> Try it:
Reproduce every record exactly as given.

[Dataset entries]
== == ==

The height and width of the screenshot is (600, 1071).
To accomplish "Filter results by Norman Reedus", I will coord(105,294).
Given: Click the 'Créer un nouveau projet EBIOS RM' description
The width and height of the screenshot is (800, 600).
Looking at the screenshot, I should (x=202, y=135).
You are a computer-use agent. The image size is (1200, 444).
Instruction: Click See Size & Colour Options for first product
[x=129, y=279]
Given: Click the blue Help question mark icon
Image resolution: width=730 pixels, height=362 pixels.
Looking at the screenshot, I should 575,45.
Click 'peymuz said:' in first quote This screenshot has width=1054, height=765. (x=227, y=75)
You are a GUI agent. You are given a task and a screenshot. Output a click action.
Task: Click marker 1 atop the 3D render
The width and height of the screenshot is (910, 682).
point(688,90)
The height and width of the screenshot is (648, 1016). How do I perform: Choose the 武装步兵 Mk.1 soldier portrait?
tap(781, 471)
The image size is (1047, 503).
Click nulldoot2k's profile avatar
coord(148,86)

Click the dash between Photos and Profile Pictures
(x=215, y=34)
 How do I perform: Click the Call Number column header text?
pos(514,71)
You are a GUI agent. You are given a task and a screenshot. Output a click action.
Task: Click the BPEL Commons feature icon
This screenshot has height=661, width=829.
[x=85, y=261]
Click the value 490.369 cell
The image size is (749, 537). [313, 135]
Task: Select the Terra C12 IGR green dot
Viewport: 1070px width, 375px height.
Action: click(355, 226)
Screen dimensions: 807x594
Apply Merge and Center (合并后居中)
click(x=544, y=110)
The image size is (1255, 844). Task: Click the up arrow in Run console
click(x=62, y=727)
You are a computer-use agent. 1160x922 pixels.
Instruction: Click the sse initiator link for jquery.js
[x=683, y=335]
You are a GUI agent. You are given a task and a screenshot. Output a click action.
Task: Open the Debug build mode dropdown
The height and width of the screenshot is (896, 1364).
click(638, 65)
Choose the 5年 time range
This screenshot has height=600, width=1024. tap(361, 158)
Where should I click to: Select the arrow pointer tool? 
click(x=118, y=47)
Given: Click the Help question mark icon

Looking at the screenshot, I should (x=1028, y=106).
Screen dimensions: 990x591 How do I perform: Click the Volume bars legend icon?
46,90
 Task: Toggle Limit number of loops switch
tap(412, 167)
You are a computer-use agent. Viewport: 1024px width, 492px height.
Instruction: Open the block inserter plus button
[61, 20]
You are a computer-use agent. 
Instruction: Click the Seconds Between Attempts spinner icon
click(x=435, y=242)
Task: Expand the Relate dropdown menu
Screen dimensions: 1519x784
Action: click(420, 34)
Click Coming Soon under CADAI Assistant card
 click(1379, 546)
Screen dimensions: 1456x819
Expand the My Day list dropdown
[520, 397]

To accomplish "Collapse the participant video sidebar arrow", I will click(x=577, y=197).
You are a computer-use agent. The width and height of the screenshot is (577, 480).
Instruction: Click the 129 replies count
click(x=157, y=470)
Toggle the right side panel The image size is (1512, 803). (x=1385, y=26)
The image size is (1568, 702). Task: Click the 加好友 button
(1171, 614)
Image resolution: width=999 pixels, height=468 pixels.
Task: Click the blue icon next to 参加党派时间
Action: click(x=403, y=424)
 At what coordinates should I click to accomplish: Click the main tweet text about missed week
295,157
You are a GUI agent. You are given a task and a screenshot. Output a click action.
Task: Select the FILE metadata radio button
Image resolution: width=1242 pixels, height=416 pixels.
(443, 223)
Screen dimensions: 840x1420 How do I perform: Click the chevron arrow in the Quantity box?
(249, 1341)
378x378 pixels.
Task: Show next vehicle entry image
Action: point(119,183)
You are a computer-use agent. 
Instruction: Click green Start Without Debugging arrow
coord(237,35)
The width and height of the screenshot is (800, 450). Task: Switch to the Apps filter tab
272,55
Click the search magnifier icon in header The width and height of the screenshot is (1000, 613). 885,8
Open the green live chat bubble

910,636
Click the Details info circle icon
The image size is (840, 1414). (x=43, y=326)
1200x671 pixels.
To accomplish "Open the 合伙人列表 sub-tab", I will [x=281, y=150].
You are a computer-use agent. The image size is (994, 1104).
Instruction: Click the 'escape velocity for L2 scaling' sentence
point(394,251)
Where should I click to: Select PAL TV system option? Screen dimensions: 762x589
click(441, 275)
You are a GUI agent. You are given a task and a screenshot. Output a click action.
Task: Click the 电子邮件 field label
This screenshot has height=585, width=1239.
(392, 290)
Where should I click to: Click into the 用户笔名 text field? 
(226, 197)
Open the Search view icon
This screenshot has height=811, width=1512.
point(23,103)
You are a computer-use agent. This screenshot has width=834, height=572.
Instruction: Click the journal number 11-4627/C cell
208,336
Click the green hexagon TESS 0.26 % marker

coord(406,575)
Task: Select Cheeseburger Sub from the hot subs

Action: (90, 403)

== == ==

> Answer section:
The height and width of the screenshot is (600, 1071).
To accomplish "Filter results by Norman Reedus", I will coord(105,294).
Given: Click the 'Créer un nouveau projet EBIOS RM' description
The width and height of the screenshot is (800, 600).
Looking at the screenshot, I should (x=202, y=135).
You are a computer-use agent. The image size is (1200, 444).
Instruction: Click See Size & Colour Options for first product
[x=129, y=279]
Given: Click the blue Help question mark icon
Image resolution: width=730 pixels, height=362 pixels.
Looking at the screenshot, I should 575,45.
Click 'peymuz said:' in first quote This screenshot has width=1054, height=765. (x=227, y=75)
You are a GUI agent. You are given a task and a screenshot. Output a click action.
Task: Click marker 1 atop the 3D render
The width and height of the screenshot is (910, 682).
point(688,90)
The height and width of the screenshot is (648, 1016). How do I perform: Choose the 武装步兵 Mk.1 soldier portrait?
tap(781, 471)
The image size is (1047, 503).
Click nulldoot2k's profile avatar
coord(148,86)

Click the dash between Photos and Profile Pictures
(x=215, y=34)
 How do I perform: Click the Call Number column header text?
pos(514,71)
You are a GUI agent. You are given a task and a screenshot. Output a click action.
Task: Click the BPEL Commons feature icon
This screenshot has height=661, width=829.
[x=85, y=261]
Click the value 490.369 cell
The image size is (749, 537). [313, 135]
Task: Select the Terra C12 IGR green dot
Viewport: 1070px width, 375px height.
Action: click(355, 226)
Screen dimensions: 807x594
Apply Merge and Center (合并后居中)
click(x=544, y=110)
The image size is (1255, 844). Task: Click the up arrow in Run console
click(x=62, y=727)
You are a computer-use agent. 1160x922 pixels.
Instruction: Click the sse initiator link for jquery.js
[x=683, y=335]
You are a GUI agent. You are given a task and a screenshot. Output a click action.
Task: Open the Debug build mode dropdown
The height and width of the screenshot is (896, 1364).
click(638, 65)
Choose the 5年 time range
This screenshot has height=600, width=1024. tap(361, 158)
Where should I click to: Select the arrow pointer tool? 
click(x=118, y=47)
Given: Click the Help question mark icon

Looking at the screenshot, I should (x=1028, y=106).
Screen dimensions: 990x591 How do I perform: Click the Volume bars legend icon?
46,90
 Task: Toggle Limit number of loops switch
tap(412, 167)
You are a computer-use agent. Viewport: 1024px width, 492px height.
Instruction: Open the block inserter plus button
[61, 20]
You are a computer-use agent. 
Instruction: Click the Seconds Between Attempts spinner icon
click(x=435, y=242)
Task: Expand the Relate dropdown menu
Screen dimensions: 1519x784
Action: click(420, 34)
Click Coming Soon under CADAI Assistant card
 click(1379, 546)
Screen dimensions: 1456x819
Expand the My Day list dropdown
[520, 397]

To accomplish "Collapse the participant video sidebar arrow", I will click(x=577, y=197).
You are a computer-use agent. The width and height of the screenshot is (577, 480).
Instruction: Click the 129 replies count
click(x=157, y=470)
Toggle the right side panel The image size is (1512, 803). (x=1385, y=26)
The image size is (1568, 702). Task: Click the 加好友 button
(1171, 614)
Image resolution: width=999 pixels, height=468 pixels.
Task: Click the blue icon next to 参加党派时间
Action: click(x=403, y=424)
 At what coordinates should I click to accomplish: Click the main tweet text about missed week
295,157
You are a GUI agent. You are given a task and a screenshot. Output a click action.
Task: Select the FILE metadata radio button
Image resolution: width=1242 pixels, height=416 pixels.
(443, 223)
Screen dimensions: 840x1420 How do I perform: Click the chevron arrow in the Quantity box?
(249, 1341)
378x378 pixels.
Task: Show next vehicle entry image
Action: point(119,183)
You are a computer-use agent. 
Instruction: Click green Start Without Debugging arrow
coord(237,35)
The width and height of the screenshot is (800, 450). Task: Switch to the Apps filter tab
272,55
Click the search magnifier icon in header The width and height of the screenshot is (1000, 613). 885,8
Open the green live chat bubble

910,636
Click the Details info circle icon
The image size is (840, 1414). (x=43, y=326)
1200x671 pixels.
To accomplish "Open the 合伙人列表 sub-tab", I will [x=281, y=150].
You are a computer-use agent. The image size is (994, 1104).
Instruction: Click the 'escape velocity for L2 scaling' sentence
point(394,251)
Where should I click to: Select PAL TV system option? Screen dimensions: 762x589
click(441, 275)
You are a GUI agent. You are given a task and a screenshot. Output a click action.
Task: Click the 电子邮件 field label
This screenshot has height=585, width=1239.
(392, 290)
Where should I click to: Click into the 用户笔名 text field? 
(226, 197)
Open the Search view icon
This screenshot has height=811, width=1512.
point(23,103)
You are a computer-use agent. This screenshot has width=834, height=572.
Instruction: Click the journal number 11-4627/C cell
208,336
Click the green hexagon TESS 0.26 % marker

coord(406,575)
Task: Select Cheeseburger Sub from the hot subs

Action: (90, 403)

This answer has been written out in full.